Ale dio-dao nie spieszyli się z wprowadzaniem swoich osiągnięć naukowych w życie. W wielu domach był telewizor, ale niektórzy uznali, że nie ma potrzeby posiadania go. Dio-dao rozwijali kosmonautykę i startujące raz na kilka lat statki zdążyły odwiedzić wszystkie cztery planety ich systemu gwiezdnego, ale nikt się tym przesadnie nie ekscytował. Z usług kluczników dio-dao korzystali bez wahania, założyli kilka kolonii, ale ekspansja postępowała niespiesznie, jakby dio-dao robili komuś przysługę, zasiedlając puste planety. Od stu lat działały u nich reaktory jądrowe, ale znaczną część energii nadal produkowały elektrownie i stacje termiczne. Dio-dao opracowali absolutnie bezpieczny, ekologicznie czysty i bardzo potężny reaktor termojądrowy, ale na razie nie przystąpili do jego budowy. Komputer w domu stanowił niesłychaną rzadkość, ale istniejące maszyny przewyższały nie tylko ich ziemskie odpowiedniki, ale nawet komputery aranków.

Gdy życie jest tak krótkie, pośpiech nie ma sensu.

Jeśli nie zdążysz znosić jednej koszuli – czemu miałbyś zawracać sobie głowę modą?

Dio-dao byli niezmiernie dalecy od ludzi, ale Martin potrafił ich zrozumieć. Geddarowi było trudniej.
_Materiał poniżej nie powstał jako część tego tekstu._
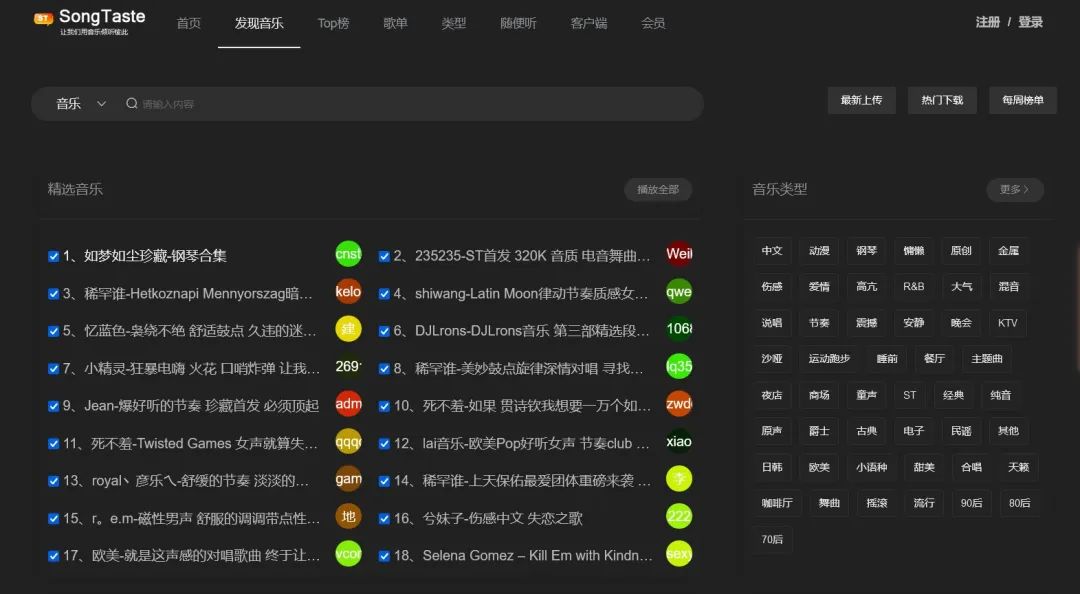Select the 钢琴 genre tag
Urodzony Jesienią zaczął rozmawiać przez telefon w języku turystycznym – albo z uprzejmości, albo żeby uniknąć tłumaczenia – zbędnej straty czasu.

– Żyj, Myślący Długo. Mówi Urodzony Jesienią. Tak, jeszcze żyję. Zapewne dzisiaj w nocy, dziękuję. Odwiedził mnie przyjaciel z innej planety, człowiek Martin. Tak. On prosi o pomoc mnie, a ja proszę ciebie. Mniej więcej siedem dni temu mogła przybyć do nas człowiek-kobieta, jej imię Irina Połuszkina? Czy tak było?
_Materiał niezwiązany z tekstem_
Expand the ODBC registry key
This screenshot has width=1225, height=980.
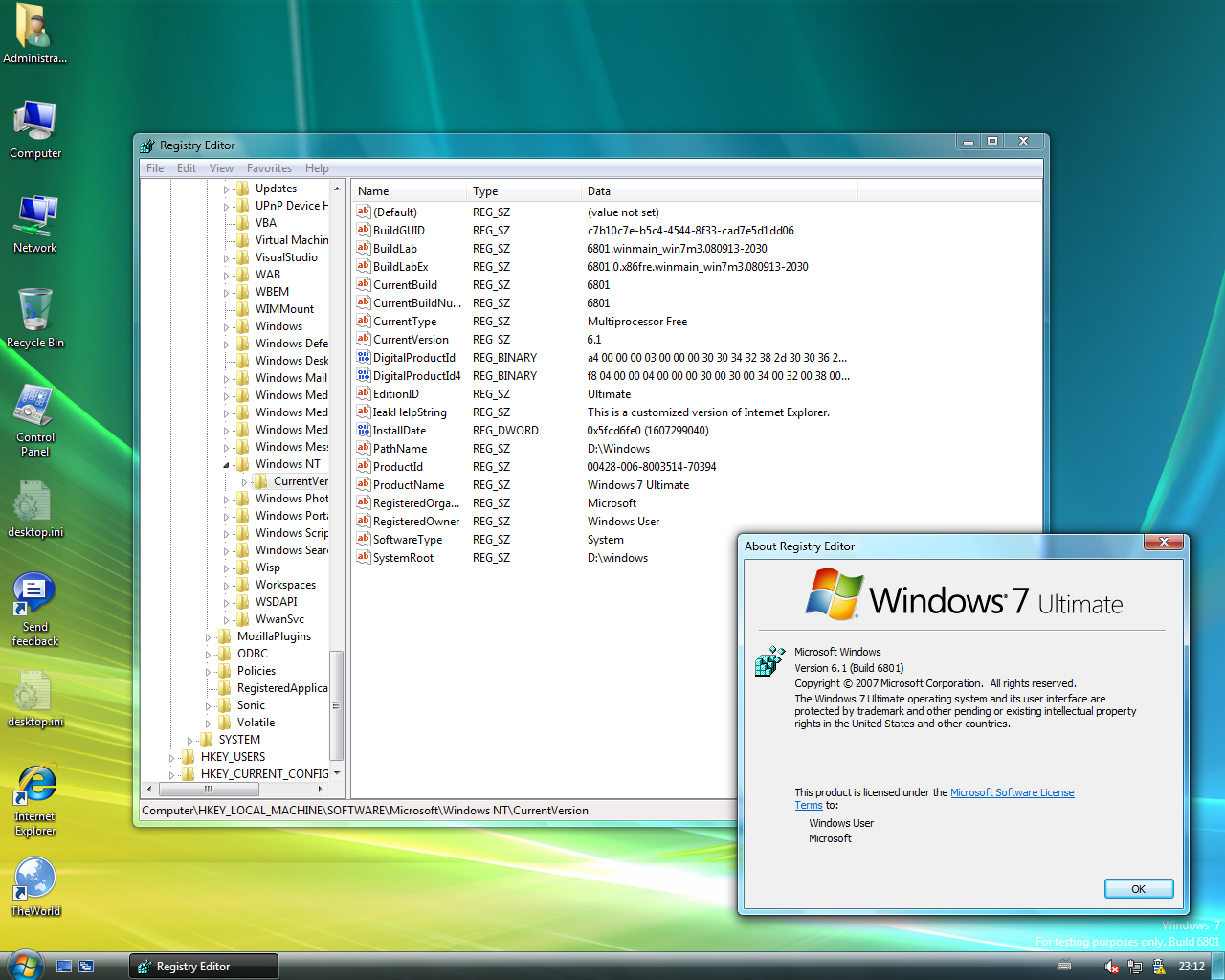(209, 655)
Przerwa w rozmowie była bardzo krótka. Urodzony Jesienią popatrzył na Martina i powiedział:

– Miałeś rację, ona jest u nas. Dziękuję, Myślący Długo. Kiedy kobieta-człowiek przekroczyła granicę i gdzie jest teraz? Tak długo? Tak? Tak szybko? Dziękuję, Myślący Długo. Zegnaj.
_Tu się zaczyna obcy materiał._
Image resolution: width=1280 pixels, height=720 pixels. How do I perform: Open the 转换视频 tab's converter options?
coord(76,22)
Urodzony Jesienią odłożył mikrofon i głośnik, i stwierdził:

– Kobieta Irina przechodziła kontrolę pograniczną trzy dni. Ma problemy z koncentracją, Martinie.

– To się zgadza – przyznał Martin.

– A następnie wyruszyła do Doliny Boga.

– Co to takiego?

– Miejsce odprawiania naszego kultu religijnego – wyjaśnił niewzruszenie dio-dao.

– W dziewczynie wyraźnie obudziło się zainteresowanie religią – mruknął Martin. – U aranków szukała duszy, teraz zajęła się waszą teologią… Nie znam waszej wiary, Urodzony Jesienią. Kiedyś mówiłeś, że szanujecie cudzą religię, ale nie opowiadałeś mi o swojej.

– Ja ci mogę powiedzieć – odezwał się nieoczekiwanie geddar. – Wcale nie są tacy tolerancyjni. Są politeistami i wierzą we wszystkich bogów jednocześnie. Mnie to wkurza.

– To nie tak – powiedział krótko Urodzony Jesienią.

– W takim razie popraw mnie – wyszczerzył zęby Kadrah.

– Wierzymy w Boga jedynego, Stwórcę Wszechświata – odparł dumnie Urodzony Jesienią. – Ale uważamy Boga za nieokreślonego.

– Niepoznawalnego? – uściślił Martin. – To przecież jest w każdej religii…

Urodzony Jesienią pokręcił głową.

– Nie. Właśnie nieokreślonego. Uważamy, że Bóg stanowi finalny etap rozwoju życia rozumnego we Wszechświecie. Upraszczając… – zawahał się. – Otóż w odległej przyszłości istoty rozumne przestaną być ograniczone swoimi ciałami. Wszystkie rozumne rasy staną się jednolite i jednocześnie różnorodne w wyborze kształtu swojego istnienia. Nie tracąc indywidualności, oddzielne umysły połączą się, tworząc nadświadomość, nie skrępowaną ramami przestrzeni i czasu. To właśnie będzie Bóg: Stwórca wszystkiego, alfa i omega, początek i koniec, jedność i wspólność. On wchłonie w siebie cały byt. On stworzy Wszechświat.

Kadrah prychnął pogardliwie. Martin odchrząknął:

– Ale każda religia przedstawia Boga inaczej…

– Dlatego, że Bóg jest nieokreślony – potwierdził Urodzony Jesienią. – Bóg istnieje, stworzył świat, jest wieczny i stoi poza czasem. Ale dla nas – żyjących w czasie – Bóg jest nieokreślony. Jeśli zatriumfuje wiara ludzi – Bóg stanie się człowiekiem, takim, jakim postrzegacie go wy. Jeśli rozprzestrzeni się wiara geddarów – to będzie ich Bóg.

– A jeśli zwycięży ideologia aranków… – Martin zawiesił głos.